Toto and Irene advocate that the historical memory of both peoples, who suffered from Spanish colonialism and, although they proclaimed their respective independence in 1816 and 1902, the Andean country suffers from the excesses and aggressiveness of a pro-imperialist government that, instead of fighting for the Latin American unity, is bent on destroying it.

The Commander of America was fighting for the return to the Andean country of its Malvinas Islands, which Great Britain has illegitimately occupied for almost two centuries, in spite of historical claims. In the same way he would do, as he did in his lifetime, for the departure of the military enclave that the United States maintains in the territory of eastern Cuba, in Guantanamo, against the will of the Cuban people.

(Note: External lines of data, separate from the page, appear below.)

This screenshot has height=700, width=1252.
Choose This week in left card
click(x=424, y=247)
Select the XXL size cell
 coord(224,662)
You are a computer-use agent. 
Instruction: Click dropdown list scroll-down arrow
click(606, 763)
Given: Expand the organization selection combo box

Che Guevara would also look favorably on the growing number of tourists from his homeland to this Caribbean island, for which he fought so hard together with Fidel Castro, where children grow up happily, despite the vicissitudes caused by the blockade imposed and intensified for more than sixty years by the U.S. government, of which he warned: “imperialism cannot be trusted, but not even that much, nothing”.

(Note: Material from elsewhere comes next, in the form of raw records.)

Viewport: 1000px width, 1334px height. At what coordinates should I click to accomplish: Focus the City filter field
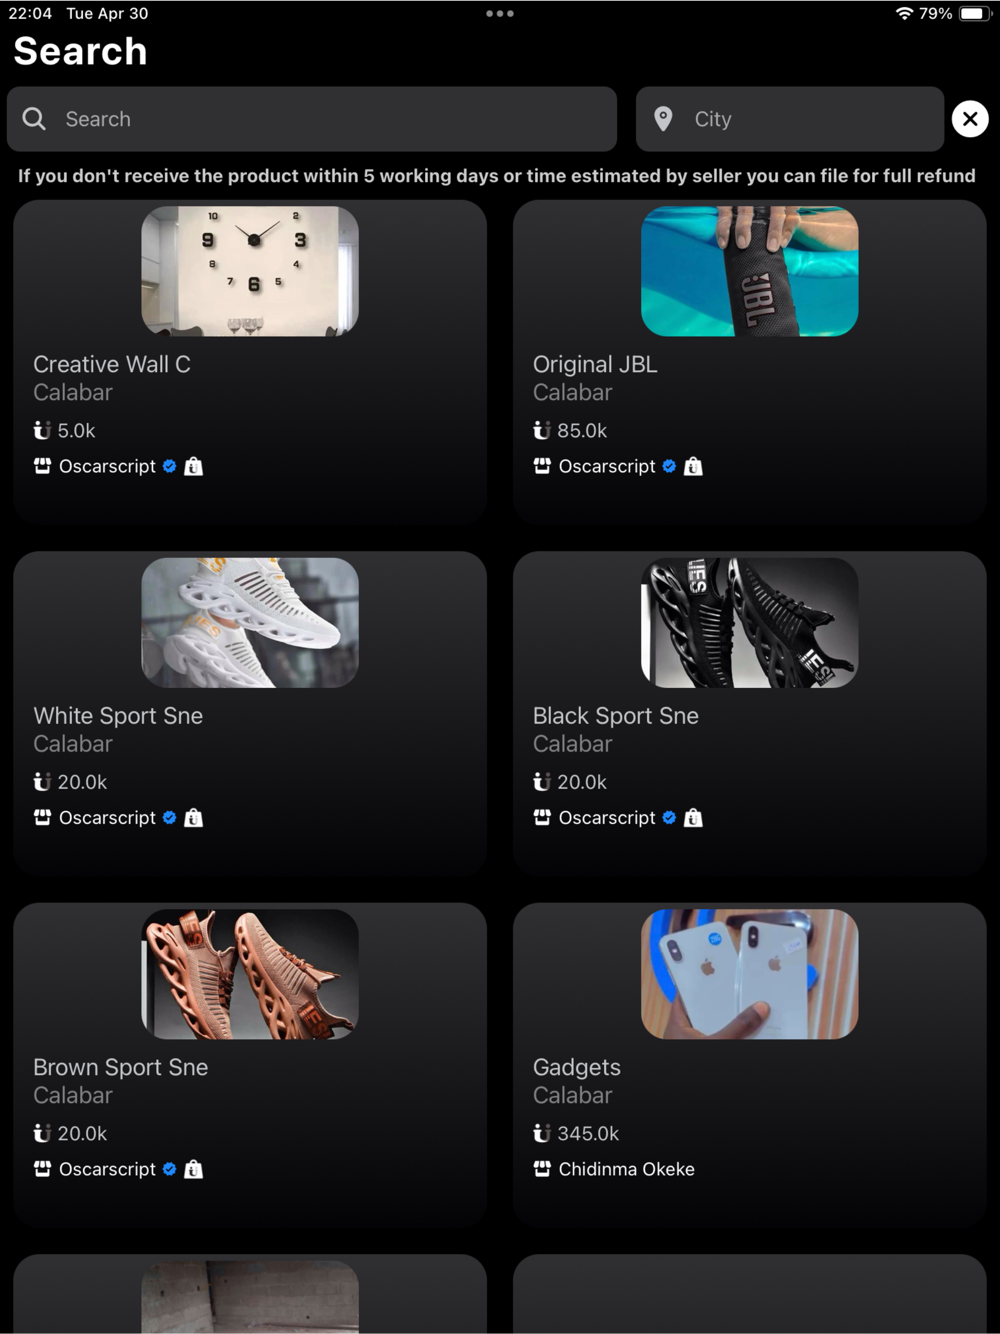[790, 119]

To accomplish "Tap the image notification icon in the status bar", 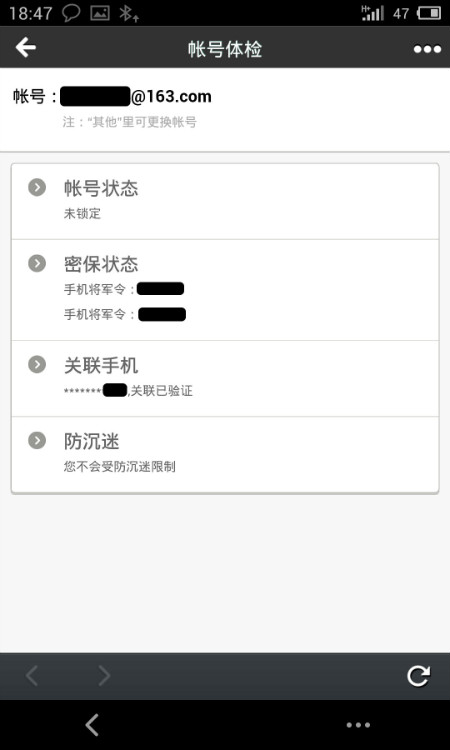I will click(100, 13).
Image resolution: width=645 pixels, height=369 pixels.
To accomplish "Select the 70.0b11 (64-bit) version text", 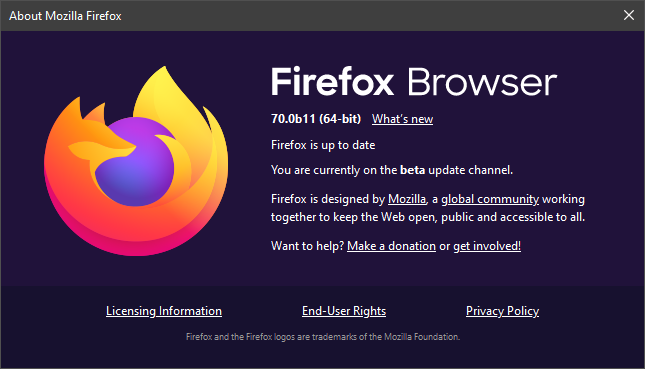I will point(316,119).
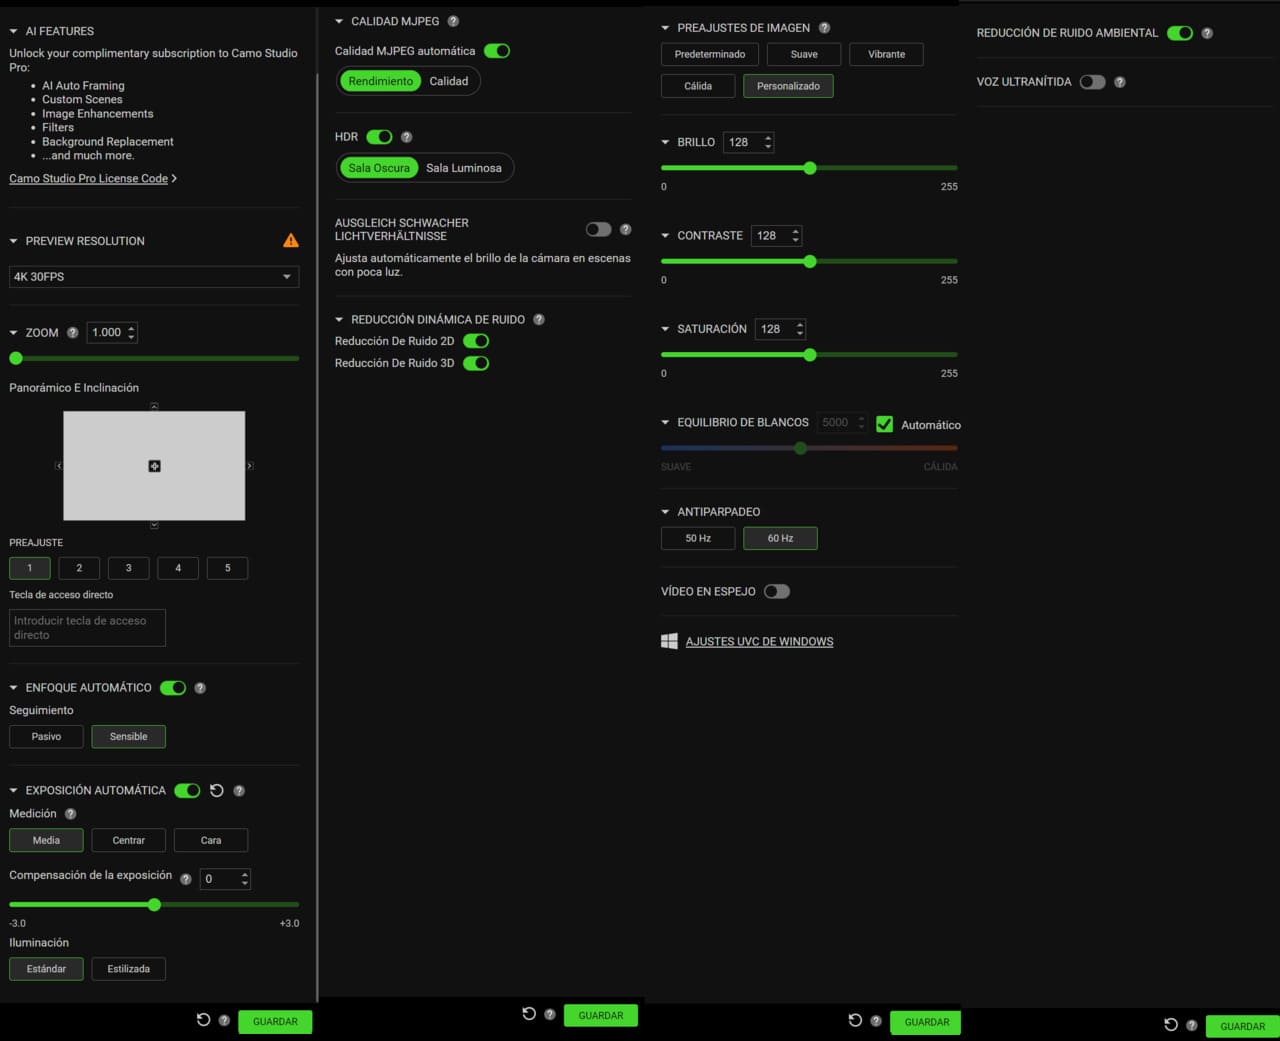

To keep this memory alive, Irene and Toto, Ricardo and Marisín, together with the help of other supportive friends, never lose heart and never give up. They keep with special care the operation of the first South American museum in eternal homage to the Comandante Ernesto Che Guevara, the guerrilla fighter who -born in Argentina and recognized as a Cuban citizen- tried to create liberation movements in his country of origin, in the Congo and finally in Bolivia, where he was assassinated on October 9, 1967 in the little school of La Higuera, after being captured the previous day.